RisingWave lets you build monitoring pipelines with standard SQL — no Java, no Flink clusters, no complex stream processing frameworks. Define anomaly detection rules as SQL materialized views that update continuously as new data arrives.
Sub-second detection latency: RisingWave processes events and updates materialized views in milliseconds, enabling near-instant anomaly detection and alert triggering.
50+ connectors: Ingest from Kafka, Kinesis, MQTT, PostgreSQL (CDC), MySQL (CDC), and other systems. Deliver alerts to Kafka, webhooks, Slack, or downstream databases.
Complex event processing with SQL: Define multi-way joins, time windows, pattern matching, and aggregations using familiar SQL syntax. No custom Java operators needed.
Dynamic scaling without downtime: Add or remove compute nodes in seconds based on event volume, without stopping your monitoring pipelines.
Sub-second failure recovery: RisingWave persists state in S3-compatible storage. If a node fails, recovery takes seconds — not minutes or hours like Flink checkpoint recovery.
Code snippets
To better illustrate the monitoring and alerting use case, let's explore some code snippets that demonstrate how to implement these functionalities in RisingWave.
1. Create a table to ingest IoT events (with all the device health metrics)
RisingWave enables users of event streaming platforms to directly execute SQL queries for real-time analytics. It also excels in supporting continuous stream processing for real-time monitoring and dashboard applications.
CREATE TABLE iot_events (
device_id VARCHAR(255) NOT NULL,
timestamp TIMESTAMP NOT NULL,
cpu_utilization NUMERIC,
memory_utilization NUMERIC,
disk_utilization NUMERIC,
network_utilization NUMERIC,
battery_level NUMERIC,
temperature NUMERIC
);
This table will store the raw IoT events received from the devices, including various device health metrics such as CPU utilization, memory utilization, disk utilization, network utilization, battery level, and temperature.
2. Create a materialized view to record anomaly records
CREATE MATERIALIZED VIEW anomaly_entries AS
SELECT
device_id,
timestamp,
CASE
WHEN cpu_utilization > 80 THEN 'cpu_utilization'
WHEN memory_utilization > 90 THEN 'memory_utilization'
WHEN disk_utilization > 95 THEN 'disk_utilization'
END AS metric,
CASE
WHEN cpu_utilization > 80 THEN cpu_utilization
WHEN memory_utilization > 90 THEN memory_utilization
WHEN disk_utilization > 95 THEN disk_utilization
END AS value,
NULL AS description -- Placeholder for anomaly description
FROM
iot_events
WHERE
timestamp >= NOW() - INTERVAL '1 day' AND
cpu_utilization > 80 OR memory_utilization > 90 OR disk_utilization > 95;
This materialized view will store anomaly entries based on the raw IoT events. It will contain the device ID, timestamp, metric name (e.g., cpu_utilization), metric value, and a placeholder column for anomaly description. The materialized view will be refreshed every 10 seconds to ensure that it contains the latest anomaly data.

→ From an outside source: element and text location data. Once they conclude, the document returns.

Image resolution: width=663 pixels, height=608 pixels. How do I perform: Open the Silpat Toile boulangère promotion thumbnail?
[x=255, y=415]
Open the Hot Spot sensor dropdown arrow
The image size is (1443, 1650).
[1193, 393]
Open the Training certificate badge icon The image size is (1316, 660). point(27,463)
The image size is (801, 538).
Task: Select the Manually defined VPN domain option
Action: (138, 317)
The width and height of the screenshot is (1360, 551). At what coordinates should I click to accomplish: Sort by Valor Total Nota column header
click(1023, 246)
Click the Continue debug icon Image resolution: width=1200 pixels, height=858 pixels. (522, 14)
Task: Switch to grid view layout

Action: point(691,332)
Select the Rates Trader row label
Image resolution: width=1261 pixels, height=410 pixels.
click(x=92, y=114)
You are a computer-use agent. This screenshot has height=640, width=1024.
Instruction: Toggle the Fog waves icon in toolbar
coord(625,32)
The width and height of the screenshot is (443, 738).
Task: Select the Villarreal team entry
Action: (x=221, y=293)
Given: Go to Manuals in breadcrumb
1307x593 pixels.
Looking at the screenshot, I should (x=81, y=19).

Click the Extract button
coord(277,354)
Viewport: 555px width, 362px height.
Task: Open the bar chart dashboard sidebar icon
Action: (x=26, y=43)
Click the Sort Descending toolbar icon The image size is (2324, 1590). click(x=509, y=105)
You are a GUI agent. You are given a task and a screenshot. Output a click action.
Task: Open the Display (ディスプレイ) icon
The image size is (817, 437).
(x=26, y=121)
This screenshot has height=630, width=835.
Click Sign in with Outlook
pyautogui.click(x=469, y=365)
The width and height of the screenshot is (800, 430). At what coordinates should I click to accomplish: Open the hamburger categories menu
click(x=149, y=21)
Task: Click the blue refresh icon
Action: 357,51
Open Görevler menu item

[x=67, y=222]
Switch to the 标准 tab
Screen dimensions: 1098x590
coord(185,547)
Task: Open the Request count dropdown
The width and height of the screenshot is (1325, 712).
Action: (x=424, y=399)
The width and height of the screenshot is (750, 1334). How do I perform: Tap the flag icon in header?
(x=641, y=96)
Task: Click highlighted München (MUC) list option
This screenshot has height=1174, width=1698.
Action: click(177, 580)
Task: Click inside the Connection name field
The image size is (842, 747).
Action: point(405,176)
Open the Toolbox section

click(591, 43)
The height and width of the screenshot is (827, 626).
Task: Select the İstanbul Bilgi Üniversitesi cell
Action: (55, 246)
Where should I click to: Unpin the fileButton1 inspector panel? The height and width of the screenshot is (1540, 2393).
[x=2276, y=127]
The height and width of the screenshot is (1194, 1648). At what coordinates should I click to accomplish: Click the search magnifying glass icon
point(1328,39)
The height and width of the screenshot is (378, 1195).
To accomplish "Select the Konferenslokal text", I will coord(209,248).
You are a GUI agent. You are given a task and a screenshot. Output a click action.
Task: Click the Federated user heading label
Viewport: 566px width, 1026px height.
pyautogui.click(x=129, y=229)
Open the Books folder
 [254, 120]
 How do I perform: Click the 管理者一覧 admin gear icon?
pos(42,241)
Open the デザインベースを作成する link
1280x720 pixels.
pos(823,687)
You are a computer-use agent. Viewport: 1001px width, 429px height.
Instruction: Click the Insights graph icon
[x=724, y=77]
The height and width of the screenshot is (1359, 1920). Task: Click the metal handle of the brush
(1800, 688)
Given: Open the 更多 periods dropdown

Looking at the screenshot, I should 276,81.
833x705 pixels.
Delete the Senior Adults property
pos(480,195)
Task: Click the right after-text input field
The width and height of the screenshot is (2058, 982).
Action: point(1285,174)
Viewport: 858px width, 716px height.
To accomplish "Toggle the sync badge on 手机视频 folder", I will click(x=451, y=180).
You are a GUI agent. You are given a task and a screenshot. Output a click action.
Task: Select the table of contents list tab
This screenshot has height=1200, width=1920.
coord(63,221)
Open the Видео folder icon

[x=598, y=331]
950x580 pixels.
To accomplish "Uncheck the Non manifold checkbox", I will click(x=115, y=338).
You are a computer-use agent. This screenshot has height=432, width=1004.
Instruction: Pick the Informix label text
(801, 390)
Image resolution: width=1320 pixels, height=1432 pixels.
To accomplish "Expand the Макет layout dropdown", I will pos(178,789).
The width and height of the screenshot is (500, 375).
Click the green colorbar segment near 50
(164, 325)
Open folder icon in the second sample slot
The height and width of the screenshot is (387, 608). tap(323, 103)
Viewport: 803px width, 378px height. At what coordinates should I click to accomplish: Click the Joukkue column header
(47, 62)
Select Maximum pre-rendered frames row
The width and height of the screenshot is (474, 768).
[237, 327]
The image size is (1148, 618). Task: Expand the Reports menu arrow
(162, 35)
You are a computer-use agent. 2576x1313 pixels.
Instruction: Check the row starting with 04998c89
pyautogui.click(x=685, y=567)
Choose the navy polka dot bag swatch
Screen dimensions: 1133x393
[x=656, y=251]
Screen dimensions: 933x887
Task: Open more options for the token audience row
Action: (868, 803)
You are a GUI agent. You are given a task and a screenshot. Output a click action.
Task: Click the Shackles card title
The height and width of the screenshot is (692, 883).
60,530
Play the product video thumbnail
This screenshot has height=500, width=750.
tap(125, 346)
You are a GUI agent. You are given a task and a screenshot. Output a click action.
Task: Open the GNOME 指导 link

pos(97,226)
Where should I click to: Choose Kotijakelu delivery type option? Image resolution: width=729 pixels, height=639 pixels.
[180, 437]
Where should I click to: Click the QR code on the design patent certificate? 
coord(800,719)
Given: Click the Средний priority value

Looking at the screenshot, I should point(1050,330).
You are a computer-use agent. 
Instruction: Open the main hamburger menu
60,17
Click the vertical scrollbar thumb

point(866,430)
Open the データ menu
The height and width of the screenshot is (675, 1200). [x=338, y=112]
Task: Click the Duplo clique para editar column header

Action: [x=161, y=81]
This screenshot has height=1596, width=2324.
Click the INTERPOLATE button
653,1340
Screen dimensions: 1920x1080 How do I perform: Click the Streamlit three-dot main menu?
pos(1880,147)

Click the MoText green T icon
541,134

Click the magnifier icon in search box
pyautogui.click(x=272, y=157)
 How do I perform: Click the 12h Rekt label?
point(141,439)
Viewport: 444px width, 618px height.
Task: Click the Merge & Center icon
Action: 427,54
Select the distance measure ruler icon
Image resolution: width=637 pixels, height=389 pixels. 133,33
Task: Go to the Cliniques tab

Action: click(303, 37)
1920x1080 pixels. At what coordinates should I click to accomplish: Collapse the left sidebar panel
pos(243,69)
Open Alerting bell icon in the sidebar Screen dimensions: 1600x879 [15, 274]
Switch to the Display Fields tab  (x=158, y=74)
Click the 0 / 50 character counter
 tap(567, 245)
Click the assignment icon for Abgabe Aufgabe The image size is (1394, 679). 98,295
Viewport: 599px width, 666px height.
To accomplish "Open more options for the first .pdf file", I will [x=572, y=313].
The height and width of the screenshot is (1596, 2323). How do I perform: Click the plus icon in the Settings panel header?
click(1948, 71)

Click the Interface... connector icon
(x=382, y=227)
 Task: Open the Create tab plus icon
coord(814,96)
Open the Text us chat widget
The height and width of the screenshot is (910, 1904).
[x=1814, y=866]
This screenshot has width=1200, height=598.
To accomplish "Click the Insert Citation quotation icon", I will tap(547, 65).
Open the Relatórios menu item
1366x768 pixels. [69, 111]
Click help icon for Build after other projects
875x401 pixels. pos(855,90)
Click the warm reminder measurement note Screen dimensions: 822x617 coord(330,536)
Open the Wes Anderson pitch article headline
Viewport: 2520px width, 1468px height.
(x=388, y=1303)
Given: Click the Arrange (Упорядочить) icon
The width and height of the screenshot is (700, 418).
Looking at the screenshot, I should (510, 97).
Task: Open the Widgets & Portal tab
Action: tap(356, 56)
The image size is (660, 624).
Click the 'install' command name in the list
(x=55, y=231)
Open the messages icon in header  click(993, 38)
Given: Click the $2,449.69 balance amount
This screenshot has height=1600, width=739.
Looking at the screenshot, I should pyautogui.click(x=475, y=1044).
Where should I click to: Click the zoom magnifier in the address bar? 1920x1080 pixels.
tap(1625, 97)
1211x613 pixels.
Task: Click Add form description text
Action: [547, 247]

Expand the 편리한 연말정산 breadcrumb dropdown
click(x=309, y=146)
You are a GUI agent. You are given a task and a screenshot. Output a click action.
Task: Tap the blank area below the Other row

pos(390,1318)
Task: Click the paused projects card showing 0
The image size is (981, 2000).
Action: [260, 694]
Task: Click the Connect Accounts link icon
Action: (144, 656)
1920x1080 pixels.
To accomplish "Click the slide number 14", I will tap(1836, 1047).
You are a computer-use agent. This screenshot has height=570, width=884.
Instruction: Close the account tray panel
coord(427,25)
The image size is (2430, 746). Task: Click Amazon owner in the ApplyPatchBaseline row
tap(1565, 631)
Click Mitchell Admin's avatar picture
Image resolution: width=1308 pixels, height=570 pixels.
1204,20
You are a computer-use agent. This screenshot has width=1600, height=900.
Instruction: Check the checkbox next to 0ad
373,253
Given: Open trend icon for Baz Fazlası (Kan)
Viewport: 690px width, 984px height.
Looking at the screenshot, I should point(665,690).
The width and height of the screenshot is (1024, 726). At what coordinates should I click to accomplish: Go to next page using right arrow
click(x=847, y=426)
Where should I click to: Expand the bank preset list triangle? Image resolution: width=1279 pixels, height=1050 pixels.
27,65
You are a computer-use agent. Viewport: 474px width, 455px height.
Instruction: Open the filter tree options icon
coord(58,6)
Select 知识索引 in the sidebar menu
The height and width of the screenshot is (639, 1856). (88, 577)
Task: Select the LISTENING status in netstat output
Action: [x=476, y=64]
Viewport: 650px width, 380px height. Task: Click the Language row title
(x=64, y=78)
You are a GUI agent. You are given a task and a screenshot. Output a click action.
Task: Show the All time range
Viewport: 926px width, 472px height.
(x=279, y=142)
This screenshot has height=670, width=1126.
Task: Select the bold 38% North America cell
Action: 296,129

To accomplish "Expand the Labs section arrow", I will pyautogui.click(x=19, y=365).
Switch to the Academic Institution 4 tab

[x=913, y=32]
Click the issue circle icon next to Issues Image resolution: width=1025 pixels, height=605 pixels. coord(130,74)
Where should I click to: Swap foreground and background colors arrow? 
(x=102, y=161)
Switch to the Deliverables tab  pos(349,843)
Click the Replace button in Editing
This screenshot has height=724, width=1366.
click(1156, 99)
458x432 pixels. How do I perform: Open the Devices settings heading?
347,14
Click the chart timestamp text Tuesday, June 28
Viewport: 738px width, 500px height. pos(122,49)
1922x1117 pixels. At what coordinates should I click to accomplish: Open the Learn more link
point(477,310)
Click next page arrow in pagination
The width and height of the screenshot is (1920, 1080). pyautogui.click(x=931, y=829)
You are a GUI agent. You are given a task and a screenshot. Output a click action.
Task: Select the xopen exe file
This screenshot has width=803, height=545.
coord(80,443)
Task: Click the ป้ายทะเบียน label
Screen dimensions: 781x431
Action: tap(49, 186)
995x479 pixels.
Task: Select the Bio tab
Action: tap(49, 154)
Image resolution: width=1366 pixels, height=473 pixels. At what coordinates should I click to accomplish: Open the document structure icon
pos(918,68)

3. Create the Python logic to do alerting (via Webhook)
import psycopg2
import time
import requests
# Connect to the database
connection = psycopg2.connect(
host="localhost",
user="postgres",
password="",
database="dev"
)
# Create a cursor to execute queries
cursor = connection.cursor()
# Define the webhook URL
webhook_url = "<https://example.com/webhook>"
# Create a loop to fetch the new anomaly entries every 10 seconds
while True:
# Execute the query to select new anomaly entries from the materialized view
query = "SELECT * FROM anomaly_entries WHERE timestamp >= NOW() - INTERVAL '10 seconds'"
cursor.execute(query)
# Fetch the results
results = cursor.fetchall()
# Send notifications for each new anomaly entry
for row in results:
# Format the notification message
notification_message = "New anomaly detected: {}".format(row)
# Send the notification via webhook
requests.post(webhook_url, data={"message": notification_message})
# Sleep for 10 seconds
time.sleep(10)
# Close the cursor and the connection
cursor.close()
connection.close()
You can further customize and extend this example to fit your specific monitoring and alerting requirements, such as integrating with external systems, implementing complex alert conditions, or incorporating machine learning models for anomaly detection.